DailyDirt: We're Still Discovering New Forms Of Water
from the urls-we-dig-up dept
Water is one of the most important substances for life. Although it's a pretty simple molecule, water has some surprising and complex characteristics. (eg. Ice floats on water.) We see water everyday, but we probably don't think too much about its unique chemical properties (ahem, it's not organic, but it's technically true that it doesn't contain fat or sugar). Here are just a few more scientific tidbits on dihydrogen monoxide.- Water can be supercooled well below its typical freezing point, but its structure at temperatures between -41 °C and -113 °C hasn't been studied until recently. The trick is using femtosecond X-ray laser pulses and shooting them at supercooled water droplets just before the water freezes. [url]

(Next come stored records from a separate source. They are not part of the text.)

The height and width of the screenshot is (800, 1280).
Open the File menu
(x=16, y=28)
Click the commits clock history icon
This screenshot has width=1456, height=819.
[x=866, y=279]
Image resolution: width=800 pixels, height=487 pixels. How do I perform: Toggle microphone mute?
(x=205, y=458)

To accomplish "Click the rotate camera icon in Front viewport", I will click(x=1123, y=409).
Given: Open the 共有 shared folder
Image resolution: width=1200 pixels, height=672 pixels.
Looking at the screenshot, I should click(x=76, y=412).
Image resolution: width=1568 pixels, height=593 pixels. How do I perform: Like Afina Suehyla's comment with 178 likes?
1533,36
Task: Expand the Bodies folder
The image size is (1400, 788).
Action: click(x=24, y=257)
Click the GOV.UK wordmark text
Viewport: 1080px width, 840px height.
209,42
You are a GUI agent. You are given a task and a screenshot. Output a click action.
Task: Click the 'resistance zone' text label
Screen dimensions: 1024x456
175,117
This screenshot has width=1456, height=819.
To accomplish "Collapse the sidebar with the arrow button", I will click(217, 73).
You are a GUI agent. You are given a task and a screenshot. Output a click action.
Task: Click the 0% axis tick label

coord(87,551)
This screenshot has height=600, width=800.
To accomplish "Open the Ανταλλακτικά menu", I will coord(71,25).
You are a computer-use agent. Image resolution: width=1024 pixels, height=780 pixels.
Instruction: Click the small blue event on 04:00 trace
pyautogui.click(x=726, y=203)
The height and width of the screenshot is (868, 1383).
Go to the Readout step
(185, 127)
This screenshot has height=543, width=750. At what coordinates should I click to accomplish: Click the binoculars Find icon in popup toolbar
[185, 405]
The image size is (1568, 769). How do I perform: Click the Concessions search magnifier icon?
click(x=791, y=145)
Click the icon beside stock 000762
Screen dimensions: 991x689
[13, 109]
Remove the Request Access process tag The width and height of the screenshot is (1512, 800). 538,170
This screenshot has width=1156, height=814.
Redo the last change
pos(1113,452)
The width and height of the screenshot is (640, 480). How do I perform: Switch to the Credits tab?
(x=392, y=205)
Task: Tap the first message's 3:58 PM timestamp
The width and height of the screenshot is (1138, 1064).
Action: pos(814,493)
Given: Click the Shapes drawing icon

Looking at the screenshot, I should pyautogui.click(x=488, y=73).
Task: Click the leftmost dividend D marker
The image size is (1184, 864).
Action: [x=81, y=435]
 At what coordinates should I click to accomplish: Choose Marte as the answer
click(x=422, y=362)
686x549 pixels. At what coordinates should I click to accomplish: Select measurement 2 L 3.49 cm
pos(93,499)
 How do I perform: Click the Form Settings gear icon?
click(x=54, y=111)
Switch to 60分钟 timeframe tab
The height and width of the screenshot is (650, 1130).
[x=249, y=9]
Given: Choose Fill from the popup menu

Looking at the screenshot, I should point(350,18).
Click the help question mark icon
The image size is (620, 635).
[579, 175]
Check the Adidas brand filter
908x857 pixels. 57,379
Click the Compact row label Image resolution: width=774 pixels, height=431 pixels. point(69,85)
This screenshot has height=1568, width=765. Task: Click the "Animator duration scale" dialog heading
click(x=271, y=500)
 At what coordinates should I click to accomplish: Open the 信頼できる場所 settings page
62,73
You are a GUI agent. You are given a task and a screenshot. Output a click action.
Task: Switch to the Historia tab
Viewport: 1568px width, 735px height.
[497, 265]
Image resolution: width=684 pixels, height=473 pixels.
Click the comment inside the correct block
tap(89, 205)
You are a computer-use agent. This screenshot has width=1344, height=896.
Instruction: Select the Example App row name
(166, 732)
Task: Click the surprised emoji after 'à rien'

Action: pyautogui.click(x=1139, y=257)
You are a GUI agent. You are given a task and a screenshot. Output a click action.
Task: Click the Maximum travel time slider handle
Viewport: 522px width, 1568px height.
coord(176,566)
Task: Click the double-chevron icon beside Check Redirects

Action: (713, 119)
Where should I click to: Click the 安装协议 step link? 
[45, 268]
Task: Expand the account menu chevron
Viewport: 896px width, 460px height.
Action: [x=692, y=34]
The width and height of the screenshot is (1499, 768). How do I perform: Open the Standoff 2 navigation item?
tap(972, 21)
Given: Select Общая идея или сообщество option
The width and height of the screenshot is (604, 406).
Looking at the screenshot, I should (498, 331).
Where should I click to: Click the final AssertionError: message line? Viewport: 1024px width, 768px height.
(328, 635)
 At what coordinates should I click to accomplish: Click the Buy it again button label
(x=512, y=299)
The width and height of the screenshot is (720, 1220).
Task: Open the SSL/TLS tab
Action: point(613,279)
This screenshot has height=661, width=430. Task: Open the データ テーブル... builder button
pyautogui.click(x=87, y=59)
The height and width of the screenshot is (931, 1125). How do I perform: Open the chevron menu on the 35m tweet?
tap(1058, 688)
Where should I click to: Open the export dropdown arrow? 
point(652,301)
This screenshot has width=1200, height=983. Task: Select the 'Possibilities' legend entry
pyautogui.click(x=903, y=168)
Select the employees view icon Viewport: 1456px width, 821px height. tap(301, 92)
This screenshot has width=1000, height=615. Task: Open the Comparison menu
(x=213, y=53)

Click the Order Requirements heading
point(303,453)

- According to computer modeling, supercooled (virtual) water can split into two different phases. Virtual water molecules under certain pressures and temperatures can assemble in (at least) two different ways, forming a less dense and more dense phase. Finding experimental evidence of this prediction is the next step.... [url]
- Nebraska Ice is the nickname for "Two Dimensional Bilayer Ice I" -- a form of water that contracts instead of expanding when freezing. Three dimensional ice has 15 known crystalline forms, and two dimensional ice has 2 known frozen structures. [url]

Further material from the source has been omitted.